- Wed, July 18 2012
- Filed under: Fun stuff
A recent study from University of Toronto researchers Nina Mazar and Chen-Bo Zhong suggests green products can license us to act immorally.
Through a series of experiments, Mazar and Zhong drew the following distinction between two kinds of exposure to green: When it’s a matter of pure priming (i.e., we are reminded of eco products through words or images), our norms of social responsibility are activated and we become more likely to act ethically afterwards. But if we take the next step and actually purchase the green product (thereby aligning our actions with our moral self-image), we give ourselves the go-ahead to then slack off a little and engage in subsequent dishonest behavior.
Apparently, when you buy green, you figure you’ve done your good deed for the day and can slag off on the moral front.

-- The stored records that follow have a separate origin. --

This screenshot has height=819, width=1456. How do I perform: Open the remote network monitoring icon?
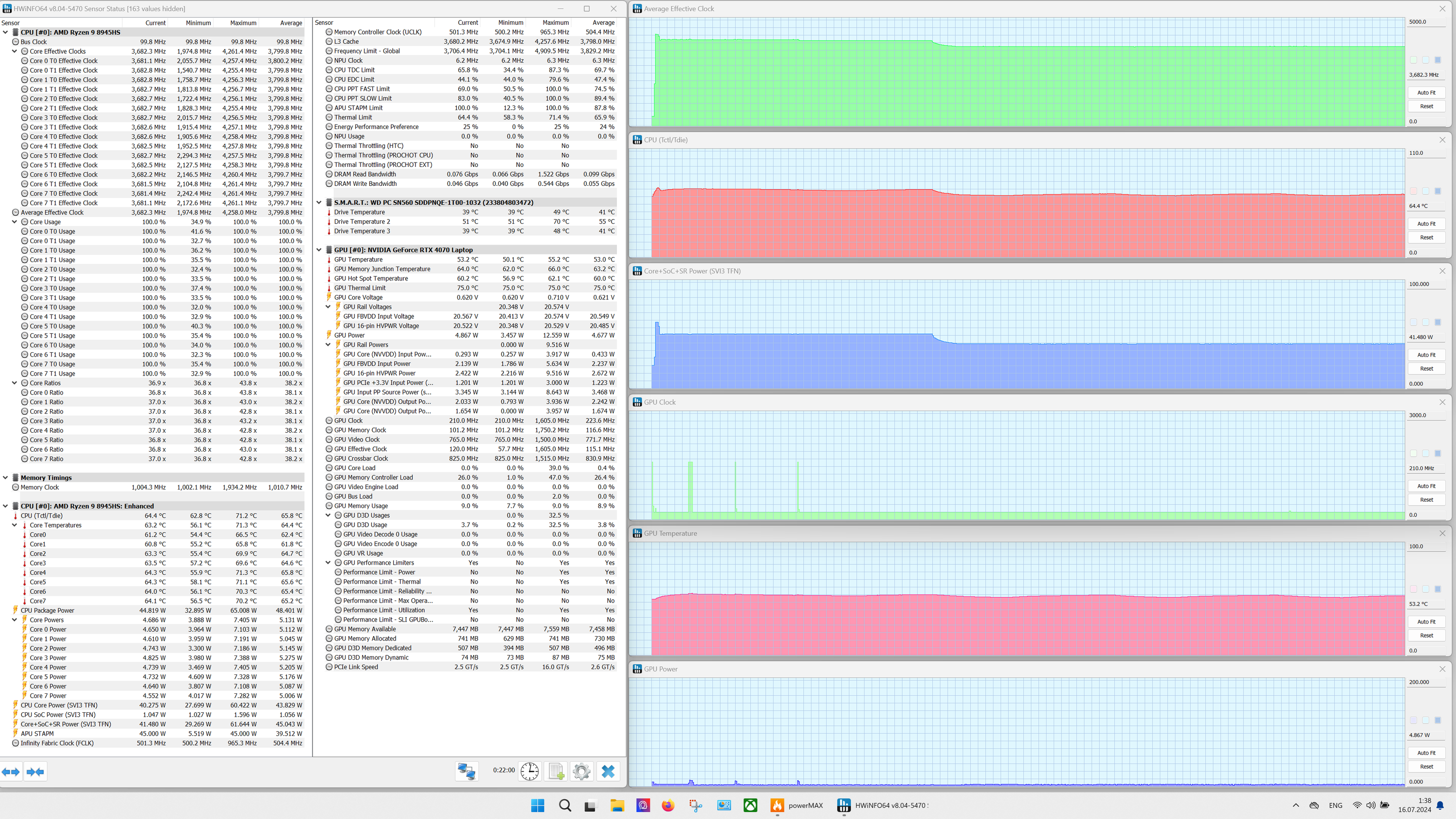point(467,771)

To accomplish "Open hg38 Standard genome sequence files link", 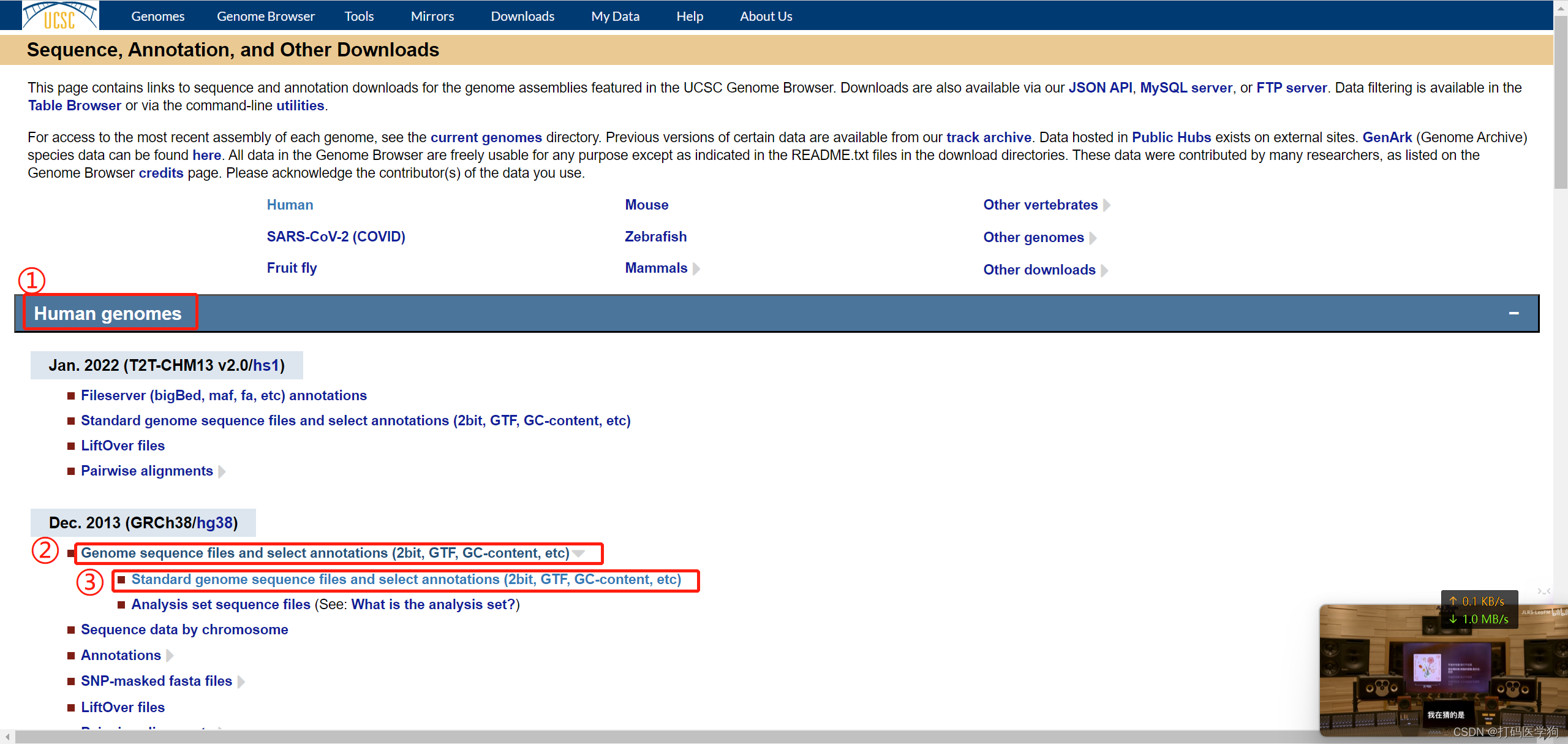I will (405, 579).
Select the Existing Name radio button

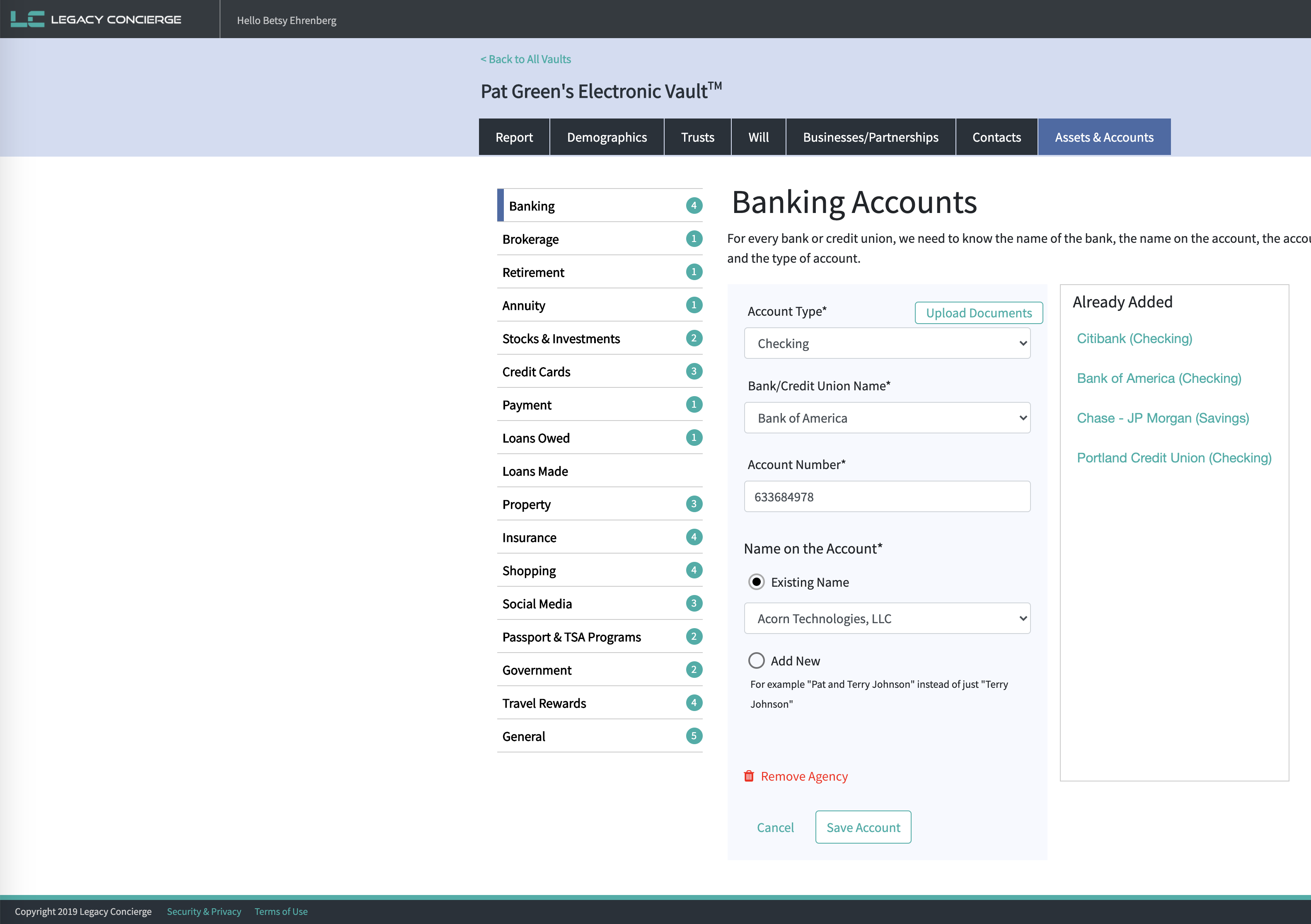click(x=756, y=582)

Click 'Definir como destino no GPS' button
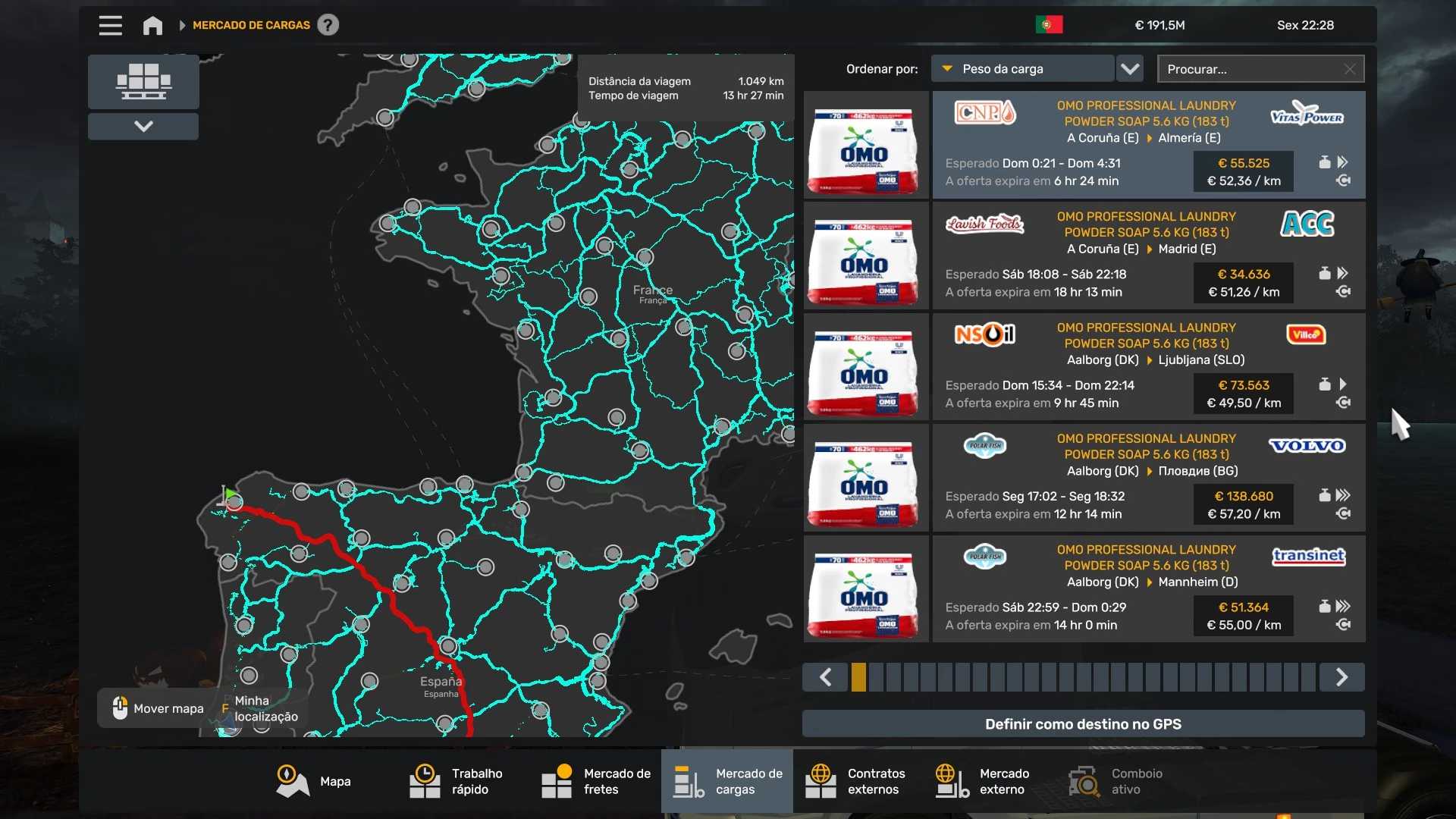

According to the researchers, participants in the above-mentioned experiment, for example, were more likely to cheat and steal cash after making green purchases. I guess if you think you’ve done good, you feel a license to do bad?
I have been known to eat a less than healthy treat after a long run. As if my good behavior (exercising) makes up for my bad (pain au chocolat). And I probably have taken out the recycling, then felt less guilty about driving to work instead of taking the metro.
As Ariely points out: “All this to say that we need to think carefully about the unintended consequences of all the decisions we make. While we may consider the consequences of questionable decisions (speeding or parking illegally for example), we rarely consider the effects of “good” ones.”